Scaling your Kantree deployment

Understanding the different components of Kantree

Kantree is divided into 4 components:

  • web: the web application server (port 5000 by default)
  • worker: background worker
  • scheduler: the process launching tasks at fixed time
  • realtime: the realtime server, a socket.io server for realtime collaboration (port 4000 by default)

IMPORTANT: Only 1 scheduler instance can be started at a time across all your machines

Application processes

Kantree uses Gunicorn to run its application processes.

You can adjust the number of Gunicorn workers based on your machine processing power (CPU). The default number is 2x{number of CPU cores}+1.

Use the --web-scale parameter to modify the number of Gunicorn workers:

$ ./platform run --web-scale NUMBER_OF_WORKERS

Background processing

Kantree makes extensive use of background processing. Queues can accumulate tasks at time and properly scaling workers is important.

Increasing the number of workers

Use the --worker-scale parameter:

$ ./platform run --worker-scale NUMBER_OF_WORKERS

The formula 2x{number of CPU cores}+1 can also be used to calculate the number of possible workers. But the sum total of application and background workers can not exceed this formula.

Using multiple queues

Tasks can be dispatched in up to four different queues. By default, a single queue is used for all tasks. To use different queues for some tasks, use the following config key in your configuration file:

queue_project_hooks: QUEUE_NAME
queue_automations: QUEUE_NAME
queue_related_cards: QUEUE_NAME
queue_compute_formulas: QUEUE_NAME
queue_refresh_charts: QUEUE_NAME
queue_batch_actions: QUEUE_NAME

It is good practice to at least use a dedicated queue for queue_compute_formulas, queue_refresh_charts and queue_automations once you are seeing a moderate usage of Kantree.

queue_automations: automations
queue_related_cards: low
queue_compute_formulas: low
queue_refresh_charts: low

Once you have configured the queue names in the configuration file, you need to ensure that some workers will process them. By default, workers only process tasks from the default queue. Use the --worker-queues parameter with a comma separated list of queue names:

$ ./platform run --worker-queues default,low,automations

This will create 2 processes: worker_default1 and worker_low1. If you combine this parameter with --worker-scale X it will start X workers per queue.

You can use the --worker-combine-queues paremeter to instead launch X workers that each process tasks from all queues.

Real-time connections

Real-time connections require one socket per connection. On linux, this means one file descriptor per connection. The default max opened file is 1024 which can quickly become a bottleneck.

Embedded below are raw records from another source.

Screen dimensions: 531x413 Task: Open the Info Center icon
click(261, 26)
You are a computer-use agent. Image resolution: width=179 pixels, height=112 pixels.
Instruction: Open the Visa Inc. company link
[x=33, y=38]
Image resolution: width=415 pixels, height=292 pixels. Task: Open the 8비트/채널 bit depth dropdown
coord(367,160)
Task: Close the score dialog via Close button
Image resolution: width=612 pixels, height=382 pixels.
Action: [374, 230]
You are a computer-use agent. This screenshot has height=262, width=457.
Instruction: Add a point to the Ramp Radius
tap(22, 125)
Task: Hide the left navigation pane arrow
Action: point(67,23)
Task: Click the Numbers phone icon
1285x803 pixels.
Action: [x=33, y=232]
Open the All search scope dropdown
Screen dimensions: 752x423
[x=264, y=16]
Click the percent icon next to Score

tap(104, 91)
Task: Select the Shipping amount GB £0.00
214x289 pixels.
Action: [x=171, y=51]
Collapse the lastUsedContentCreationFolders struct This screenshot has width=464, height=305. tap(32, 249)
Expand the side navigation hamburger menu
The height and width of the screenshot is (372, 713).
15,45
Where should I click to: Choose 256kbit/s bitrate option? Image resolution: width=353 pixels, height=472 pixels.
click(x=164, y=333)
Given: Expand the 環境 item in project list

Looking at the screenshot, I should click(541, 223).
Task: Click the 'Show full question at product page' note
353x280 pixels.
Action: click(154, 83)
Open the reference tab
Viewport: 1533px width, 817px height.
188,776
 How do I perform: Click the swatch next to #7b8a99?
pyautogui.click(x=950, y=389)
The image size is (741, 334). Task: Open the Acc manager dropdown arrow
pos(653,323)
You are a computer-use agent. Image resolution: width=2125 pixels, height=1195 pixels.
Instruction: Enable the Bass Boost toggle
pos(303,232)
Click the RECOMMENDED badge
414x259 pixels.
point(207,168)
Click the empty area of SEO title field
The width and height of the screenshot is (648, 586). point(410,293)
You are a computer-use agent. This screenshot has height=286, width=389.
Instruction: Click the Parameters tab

Increase the limit using the fs.file-max kernel directive:

# sysctl -w fs.file-max=MAX_FILE

Scaling real-time servers can be hard. If you are serving thousands of users, contact us for support.

Multi-node deployment

Kantree’s architecture makes it very easy to deploy on multiple machines.

You can deploy as many instances of Kantree processes as you want on as many machine as long as they connect to the same PostgreSQL and Redis instances.

Installing a node

First, generate a configuration file that you can use on all your nodes:

$ ./platform gen-config config-prod.yml

Then you can unpack the kantree archive on each node, add your configuration file and your license file and then run:

$ ./platform init-node

Upgrade your database from one of the node using:

$ ./platform upgrade-db

To start only a specific process, use the run command with the process name as argument:

$ ./platform run web
$ ./platform run worker
$ ./platform run scheduler
$ ./platform run realtime

You don’t have to start all the processes together. You can for example start worker processes on one machine and web and realtime processes on another.

If you are starting workers on a machine dedicated to background processing, remember to properly scale the number of workers.

Load balacing the nodes

Finally, you’ll need to install a load-balancer to serve Kantree using all the nodes. We recommend Nginx (which we use ourselves). You will find an nginx.conf.example file at the root of your installation.

Add the ip addresses for all your nodes running web processes in the upstream app section. Same of the push processes under the upstream push section.

You will also need to replace the {{SERVER_NAME}} and {{PATH_TO_KANTREE_ROOT}} placeholders.

IMPORTANT: for the realtime server, the session needs to be sticky (ie. the requests coming from a client needs to always reach the same server).

Services Kantree depends on

Redis

Given the usage we do of Redis, you shouldn’t need to have a complicated Redis deployement. For almost all setups, Redis can be installed on the same machine as your Kantree server. If the application server becomes to low on RAM, you can put Redis on its own machine and that should be enough.

In case you want to ensure high-avaibility, you can check out Redis Sentinel.

Postgresql

Postgresql can be a tricky beast to scale. For the vast majority of deployments, Postgresql can live on a single machine. If you encounter performance issues due to the database, consider upgrading the machine itself (the hardware) before trying to scale horizontally.

There are many ressources to help you scale Postgresql or configure high-availability. It is not the purpose of this guide to cover these aspects.